*Required work*:
• 1. How many Finnish children had their faecal microbiota analyzed in the study described in the text on macrolide antibiotics?
• 2. Echo part of the text on macrolide antibiotics word for word: begin at the words "Although the authors" and stop after "children until now.".

*Text provided*:
- Opening Delimiter -
In Finnish children, the use of a specific group of antibiotics known as macrolides is associated with changes in gut microbial communities and an increased risk of developing asthma and becoming overweight, describes a study in Nature Communications. Macrolide antibiotics can be useful for treating lung and chest infections, and are widely used as an alternative antibiotic by people who are allergic to penicillin.
Although the authors examine changes in microbiota and incidence of disease in children exclusively over a six-month period, the study lends support to the idea that the use of certain antibiotics in early life can have negative effects on human health which start in childhood and are mediated by changes in intestinal microbiota. Use of certain antibiotics is known to be associated with an increased risk of metabolic and immunological diseases in children, and mouse studies indicate that changes in the gut microbiome play a causal role in these health problems. However, little has been known about the impacts of antibiotics on the developing microbiome of children until now.
Willem de Vos and colleagues analyse the faecal microbiota of 142 Finnish children (two to seven years-old) along with their individual antibiotic purchase and health records in order to investigate the effects of different antibiotics on the children’s intestinal microbiota and their health. They find that the use of macrolide antibiotics, but not penicillins, is associated with marked changes in gut microbiota composition that persist for over six months. In previous studies in adults and in mice, similar changes in microbiota have been associated with increased risk of developing obesity and immune-related diseases. The authors of the present study confirm a correlation between use of macrolides and increased body weight and risk of asthma in the participating children.
Although further research is needed, these results confirm and extend previous findings in mouse experiments, and indicate that macrolide use can affect the developing microbiota of children, which in turn influences their immune system and metabolism.
- Closing Delimiter -
*Data provided*:
- Opening Delimiter -
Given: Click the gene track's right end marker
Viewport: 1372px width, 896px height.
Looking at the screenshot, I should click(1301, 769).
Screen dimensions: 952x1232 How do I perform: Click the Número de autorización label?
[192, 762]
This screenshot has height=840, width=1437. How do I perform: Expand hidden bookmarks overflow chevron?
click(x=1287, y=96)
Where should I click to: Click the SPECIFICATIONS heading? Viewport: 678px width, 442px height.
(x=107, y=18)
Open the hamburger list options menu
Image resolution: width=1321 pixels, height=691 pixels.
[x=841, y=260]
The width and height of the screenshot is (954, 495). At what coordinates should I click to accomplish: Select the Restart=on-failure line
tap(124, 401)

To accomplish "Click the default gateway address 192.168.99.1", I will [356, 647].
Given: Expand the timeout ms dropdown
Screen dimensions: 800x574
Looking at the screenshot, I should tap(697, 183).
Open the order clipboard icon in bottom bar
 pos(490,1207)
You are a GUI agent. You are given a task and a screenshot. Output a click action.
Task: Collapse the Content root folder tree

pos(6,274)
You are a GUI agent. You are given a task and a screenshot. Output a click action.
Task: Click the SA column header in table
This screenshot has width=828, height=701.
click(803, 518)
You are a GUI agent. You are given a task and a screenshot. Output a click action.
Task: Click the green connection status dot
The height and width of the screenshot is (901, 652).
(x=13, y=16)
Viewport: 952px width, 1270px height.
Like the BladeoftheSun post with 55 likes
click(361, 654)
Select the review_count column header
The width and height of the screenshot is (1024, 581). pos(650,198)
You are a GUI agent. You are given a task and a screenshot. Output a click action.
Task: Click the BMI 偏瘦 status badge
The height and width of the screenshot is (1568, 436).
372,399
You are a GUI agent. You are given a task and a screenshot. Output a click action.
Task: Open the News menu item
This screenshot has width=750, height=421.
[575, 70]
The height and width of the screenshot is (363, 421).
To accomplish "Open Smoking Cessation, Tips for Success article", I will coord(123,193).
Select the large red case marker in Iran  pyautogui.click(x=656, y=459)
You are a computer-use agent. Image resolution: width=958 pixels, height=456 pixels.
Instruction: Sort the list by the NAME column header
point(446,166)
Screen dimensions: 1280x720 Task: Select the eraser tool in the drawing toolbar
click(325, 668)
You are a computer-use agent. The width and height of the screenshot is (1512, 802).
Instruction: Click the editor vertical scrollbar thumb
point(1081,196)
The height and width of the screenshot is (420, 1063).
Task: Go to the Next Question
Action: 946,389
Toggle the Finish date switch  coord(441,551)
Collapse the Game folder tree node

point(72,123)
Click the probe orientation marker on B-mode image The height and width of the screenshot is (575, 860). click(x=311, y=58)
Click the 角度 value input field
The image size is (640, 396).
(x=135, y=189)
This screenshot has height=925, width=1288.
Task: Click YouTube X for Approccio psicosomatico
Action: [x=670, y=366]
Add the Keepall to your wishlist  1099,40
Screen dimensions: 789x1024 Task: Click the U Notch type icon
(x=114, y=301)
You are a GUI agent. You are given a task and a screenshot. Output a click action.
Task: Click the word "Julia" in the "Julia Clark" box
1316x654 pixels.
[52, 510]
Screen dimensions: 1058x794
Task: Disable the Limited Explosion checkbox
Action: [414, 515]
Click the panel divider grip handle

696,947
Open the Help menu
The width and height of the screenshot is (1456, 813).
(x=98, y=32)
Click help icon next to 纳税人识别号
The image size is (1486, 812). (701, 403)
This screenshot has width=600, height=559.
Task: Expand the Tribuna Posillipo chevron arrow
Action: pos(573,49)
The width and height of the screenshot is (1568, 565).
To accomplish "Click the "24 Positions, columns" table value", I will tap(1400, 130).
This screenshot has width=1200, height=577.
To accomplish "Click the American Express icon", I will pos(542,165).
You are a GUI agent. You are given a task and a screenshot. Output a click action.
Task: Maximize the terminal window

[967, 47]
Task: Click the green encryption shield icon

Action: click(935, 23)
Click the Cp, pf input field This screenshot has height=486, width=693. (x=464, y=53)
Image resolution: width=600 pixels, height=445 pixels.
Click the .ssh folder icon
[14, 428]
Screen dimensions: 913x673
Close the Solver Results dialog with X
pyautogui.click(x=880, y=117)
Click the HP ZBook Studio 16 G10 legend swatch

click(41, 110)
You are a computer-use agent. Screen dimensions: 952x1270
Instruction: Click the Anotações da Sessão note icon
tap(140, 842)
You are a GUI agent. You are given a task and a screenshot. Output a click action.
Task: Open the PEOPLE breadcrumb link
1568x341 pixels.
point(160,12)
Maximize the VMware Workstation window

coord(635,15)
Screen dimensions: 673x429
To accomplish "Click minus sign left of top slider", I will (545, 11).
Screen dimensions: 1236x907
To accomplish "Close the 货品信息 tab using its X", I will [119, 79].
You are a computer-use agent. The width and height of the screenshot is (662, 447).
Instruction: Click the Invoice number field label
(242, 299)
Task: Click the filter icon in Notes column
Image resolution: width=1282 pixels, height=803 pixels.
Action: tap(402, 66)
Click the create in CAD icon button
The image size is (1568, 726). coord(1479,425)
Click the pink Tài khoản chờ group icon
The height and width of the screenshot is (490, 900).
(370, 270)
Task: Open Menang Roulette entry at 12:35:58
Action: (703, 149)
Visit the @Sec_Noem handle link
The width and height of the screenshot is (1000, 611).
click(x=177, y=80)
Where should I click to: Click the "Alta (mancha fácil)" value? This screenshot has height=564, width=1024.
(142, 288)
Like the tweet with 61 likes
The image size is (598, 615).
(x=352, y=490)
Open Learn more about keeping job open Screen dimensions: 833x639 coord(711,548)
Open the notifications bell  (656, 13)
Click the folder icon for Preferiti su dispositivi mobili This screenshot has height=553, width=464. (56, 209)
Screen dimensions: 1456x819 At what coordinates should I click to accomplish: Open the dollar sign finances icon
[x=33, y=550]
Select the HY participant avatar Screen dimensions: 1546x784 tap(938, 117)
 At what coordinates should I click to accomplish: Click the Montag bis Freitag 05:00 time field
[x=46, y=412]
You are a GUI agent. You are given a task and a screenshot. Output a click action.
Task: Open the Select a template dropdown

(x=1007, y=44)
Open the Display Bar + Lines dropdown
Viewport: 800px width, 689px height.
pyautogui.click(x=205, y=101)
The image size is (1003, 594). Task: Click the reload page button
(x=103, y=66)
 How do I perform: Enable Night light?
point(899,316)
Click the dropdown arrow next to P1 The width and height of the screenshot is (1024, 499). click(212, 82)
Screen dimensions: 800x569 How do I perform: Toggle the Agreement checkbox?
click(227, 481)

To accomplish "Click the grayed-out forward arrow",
- Closing Delimiter -
*Solutions to the exercise*:
• 1. 142 children, aged two to seven years.

• 2.
Although the authors examine changes in microbiota and incidence of disease in children exclusively over a six-month period, the study lends support to the idea that the use of certain antibiotics in early life can have negative effects on human health which start in childhood and are mediated by changes in intestinal microbiota. Use of certain antibiotics is known to be associated with an increased risk of metabolic and immunological diseases in children, and mouse studies indicate that changes in the gut microbiome play a causal role in these health problems. However, little has been known about the impacts of antibiotics on the developing microbiome of children until now.